2.1 Overlapping Timespans in the Wild
The ubiquity of timespans in modern visualizations makes overlaps between timespans highly likely. We now present examples from each of the three classes of timespan overlaps: user-user, user-data, and data-data.
2.1.1 User-User Timespan Overlap
The following is an example of the overlap due to two user interactions.
Example 2**.**
Some user interactions can have persistent effects to the visualization. For example, suppose that the user can draw a persistent brush (i.e. a brush that stays on the screen to indicate a user’s interest in monitoring a specific region in the map). Then the user pans the map. These two user selection timespans overlap each other because the brush’s timespan continues “infinitely” into the future. This results in ambiguities in how the system should respond. Should the brush continue to persist? If so, and user’s intent was to monitor a geographic region, then the brush could essentially move off-screen after the pan. But how would they know that it is still active and affecting the visualizations linked? Otherwise, should the brush stay in the same pixel region, and select different geographic regions during the pan?
2.1.2 User-Data Timespan Overlap
User timespans may overlap with data timespans, and are common because the system runs concurrently to the user. In addition to the example in the introduction, we now describe two additional examples.
Example 3**.**
The user perceives an interesting tweet, A, and proceeds to click on it. However, 10 milliseconds before they were able to click, the map data updates and the mouse position the user clicked on corresponds now to tweet B. The application now updates the charts with the selection of tweet B. However, we know that no human user can observe and act on a visual change in 10 milliseconds [3], so the selection of B must have been unintentional. This type of overlap is common across selection widgets where the contents may change due to fine-grained user interaction, such as drop-down menus for auto-completion or search suggestions, or a user accidentally clicking on a banner ad in a webpage due to asynchronous loading using AJAX.
Often in interactive visualizations, there are implicit dependencies between events. For instance, if the user is drawing a brush on a map, the brush depends on the position of the map to remain stable. Below is an example of such dependency potentially being violated due to overlapping timespans.
Example 4**.**
Suppose that instead of streaming tweets, the tweets are being fetched from the server for each new map position. The map view does not change position until the data has been loaded (data processing timespan). A user first clicks the right arrow to navigate to a new map region, but for a short while, this map does not change. During this time, the user notices an interesting tweet, and clicks on it to see the content. However immediately after, the data for the new map region (from the first interaction) arrives. Should the application block the new map region? Or should it have blocked the click on the tweet?

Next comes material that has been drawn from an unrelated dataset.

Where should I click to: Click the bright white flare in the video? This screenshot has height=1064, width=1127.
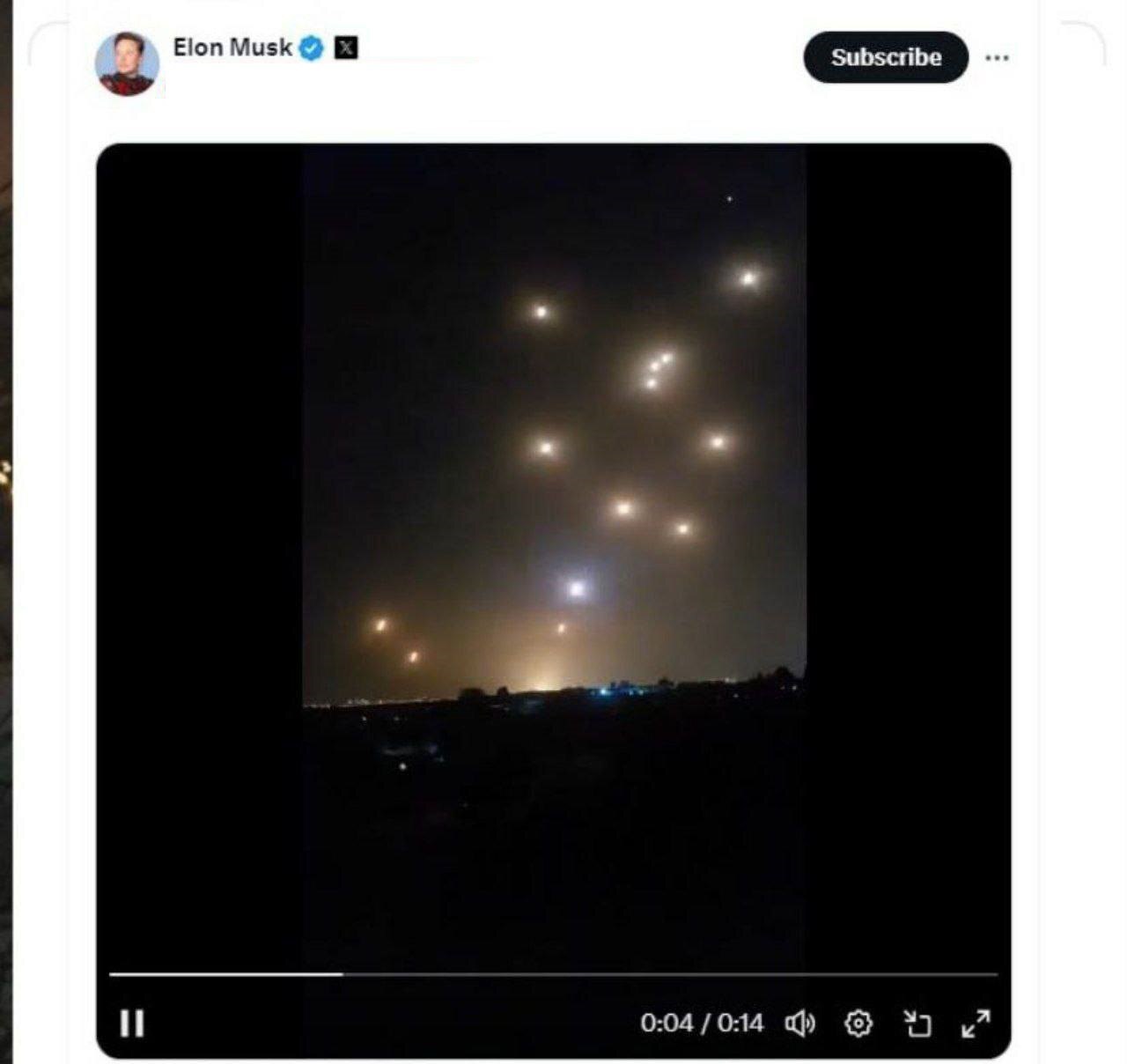pos(577,588)
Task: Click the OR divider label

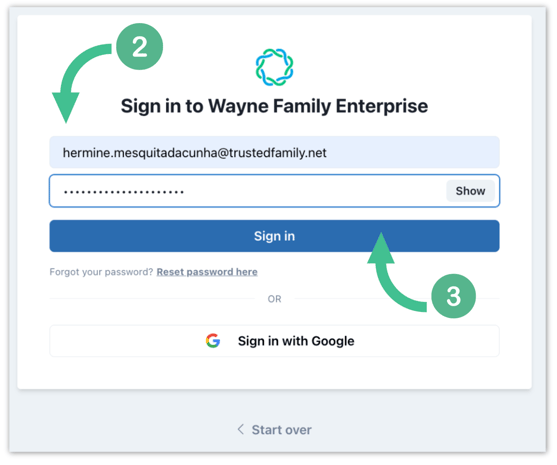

2.1.3 Data-Data Timespan Overlap
In traditional interfaces that execute synchronously, data processing follows lock step after each interaction. However, with a client-server architecture that introduces data-processing timespans, this will no longer be the case; instead, limits should be posed on what sequence of events are acceptable, depending on the application.
Example 5**.**
Consider an interactive cross-filter interface over bar charts (e.g., [26]). As the user brushes a line chart, fine-grained requests are being sent to fetch the filtered data for each new range selected. Ideally, the sequence of request and response should be in lock step, (q1 r1 q2 r2 q3 r3) where q is the request and r is the response. However, these requests experience varying response delay and instead the following event sequence happens (q1 q2 r1 q3 r3 r2). For each of the events, what response should the application render? Should it render r1 r3, then r2? Or should it ignore r1 and r2 and just render r3?
3 Reasoning About Concurrency
While each of the examples above can be resolved using any popular programming paradigm for user interface design, we will argue, in this section, that we have a simpler approach for managing timespans in interactive visualizations. The crux of our argument is that by keeping a log or history of all events, timespans can easily be specified as queries over that history, and these queries can be extended to specify how overlapping timespans should be treated. We begin by explaining how it is not possible to simplify interface programming by preventing concurrency.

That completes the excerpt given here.